Bob Brenner says he would not have had an interest in saddle-making if it was not for a girl.
"Girls get you into all types of problems," he laughed. "I was in the banking industry in Denver and I traveled around various banks and I met a young lady in one of the banks. She was a cashier and she was a barrel racer. Her father ran a dude string. I was in Denver and they were up there in Bailey, Colorado. So on the weekends, I didn't want to stay in Denver so I'd go up there. That's basically how it started."
Brenner says one day he noticed a horn on a saddle needed to be restitched.
"Her father looked at me and said, 'Well can’t you do that?' 'I’m a computer guy,'" he said. "I got a book on how to hand stitch. I got two needles and an awl and some thread and I stitched it up."

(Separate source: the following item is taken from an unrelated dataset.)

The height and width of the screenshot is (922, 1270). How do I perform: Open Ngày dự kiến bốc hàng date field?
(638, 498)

Two years later he decided to make his first saddle. Her father once again put on the pressure.
"He said, 'Well, why can’t you do that?'," said Brenner. "So I took one home, tore it apart, and that winter I built 20 of them by hand."

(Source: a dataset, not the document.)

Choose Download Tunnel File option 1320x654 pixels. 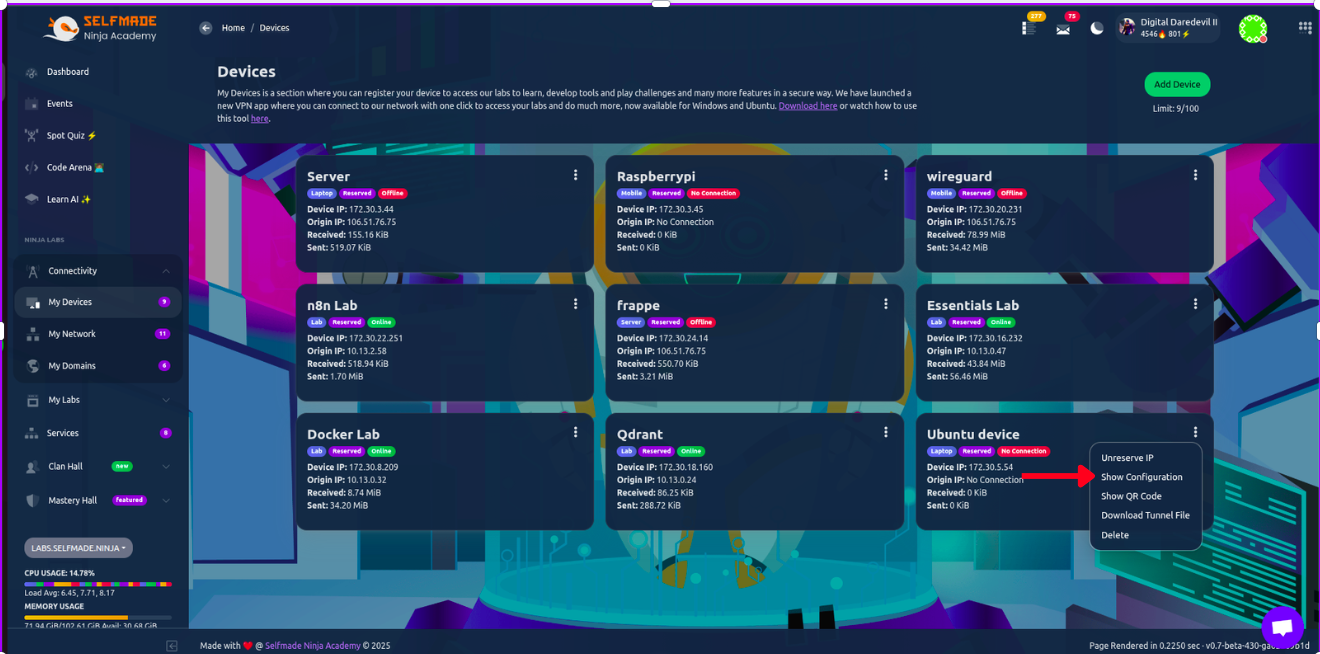pyautogui.click(x=1145, y=516)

When asked if he married the woman, Brenner laughed and said, "No."
That love may have faded but his passion for saddle-making did not. Now, 45 years later, he's nearing 1000 custom saddles made at his saddle shop, Pikes Peak Saddlery. Each one takes about three months to make.
"You may work on a saddle for half an hour but then you have to let it sit because you wet the leather, you shape the leather, and then you have to let it dry," he said.
It takes patience and perseverance, qualities that help the 79-year-old connect with the veterans he now volunteers to teach his craft.
"A lot of times they can talk to me when they can’t talk to other people," Brenner said. "They know that I’m not going to judge them."
Brenner is a Vietnam War Army Combat Veteran. The former Army Captain does not talk about the war with anyone but the men he helps.
"I've been there so you’re sort of part of a club so to speak," Brenner said.
J.D. Richardson spent 12 years in the military.
"I served in the Air Force as a SERE specialist," Richardson said. "(It stands for) Survival, Evasion, Resistance and Escape. So we teach everyone from air crewmembers to special operations folks how to live off the land and deal with the bad guys."
On his last jump from an airplane, Richardson shattered his neck and was medically retired. Since then, Brenner has helped him master his hobby as a wooden stirrup maker.
"Stirrup making not many people do it," Richardson said. "I think there are three other people in the country who do it and I’m just one of those guys."
Richardson also works with the Remount Foundation to connect other vets with Brenner.
"The Remount Foundation helps veterans and warriors through equine assistance therapy," he said.
"I knew the sergeant down there and one day he just sent a guy up," said Brenner. "He says, 'Hey we need this.' So he came up and that sort of started it and I would work with guys."
That was 18 years ago. Since then Brenner has made an agreement with his customers: the vets come first, custom orders second.
"I was a Vietnam veteran and I thought, no way was I going to see these guys treated that way," Brenner said.